Trail running, in the simplest of terms is simply the sport of hiking and running over remote trails. This differs from track running as seen in most gymnastic sports and road running as trail running mostly is done over mountainous regions and covers a much longer distance than the previous two and even the related cross-country running. The allure of trail running has grown over the years as can be seen in steady increases in the number of people involved, an increase of over a million within 6 years in the sport as documented in Northern America.
The allure of trail running lies in the remoteness and reduced stress as opposed to road races. Hundreds of organized trail running events have been held over the years and the popularity keeps growing.
For anyone contemplating an involvement in this sport there are some important things to put in place to ensure a good race which will leave lasting positive memories. As with any other sport, trail running has its own set of equipment, precautions and rules to be followed. Getting started on trail running requires at least the basic underlisted tools and knowledge for a good run.
Invest in good trail running shoes: specially designed rigid running shoes with knobby soles have been prescribed as the best for trail running. These shoes, although less cushioned than does designed for running on road tarmac, nevertheless have been nylon plastic fitted midsole, to protect the feet from punctures from sharp edged rocks and other possibly harmful components on the trail. The best trail running shoes are low to the ground in other to provide better stability over the uneven terrain which the trail covers.
Feet Landing: How your foot lands on the ground matter. It is advisable to always land on the ground with your midfoot because if you run on heels you will end up running too fast and you will put strain on your knees and shins. Avoiding strain on the knees and shins makes the adventure less stressful, enjoyable and you can run for longer periods.
Posture/ Hand and Arm Position: Posture is very important in running and running actually helps to improve the overall posture. There are different stances taken by runners, depending on their level of expertise and the type of practice they have had pre-run. Lengthen your spine; keep your weight equally on both feet. Lean forward, and imagine your feet as a sort of center which allows your spine and upper body swing freely, transferring your weight equally between your heels when leaning backward and the front of your feet when leaning forward. Always try to lengthen your spine while running and feel your weight beneath your feet.

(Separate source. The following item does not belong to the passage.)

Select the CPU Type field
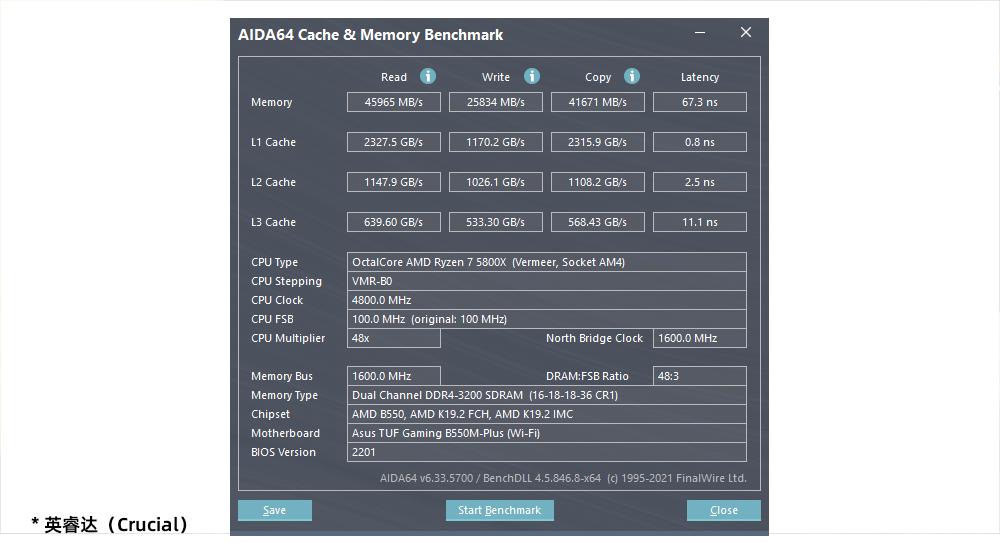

Breathe In The Fresh Air, Take A Minute To Savour Nature: there is an ongoing belief that trail running is so attractive because it provides an opportunity to reconnect with nature and let the primal parts of the soul get some air. So, when on a trail run, remember not to get too technical, and do not let the competition get to you, but rather let the trail be your companion, and nature your friend.
Plan Ahead and Stay Safe: nothing worthwhile is ever achieved without proper planning. Train appropriately and trace out your route ahead of time. Plan with the group appropriately and take note of your rhythm and strengths. The route and relief points should be well mapped out also and remember to always run with a friend to reduce injuries and the risk of getting lost.
Pack Light: a change of clothes, water bottle, insect repellant, headlamp or flashlight, and a towel. Pack the basics and you’re good to go.
As you go for the adventures on the mountains try to enjoy nature, have fun and get some much needed exercise. Cheers to a good time trail running.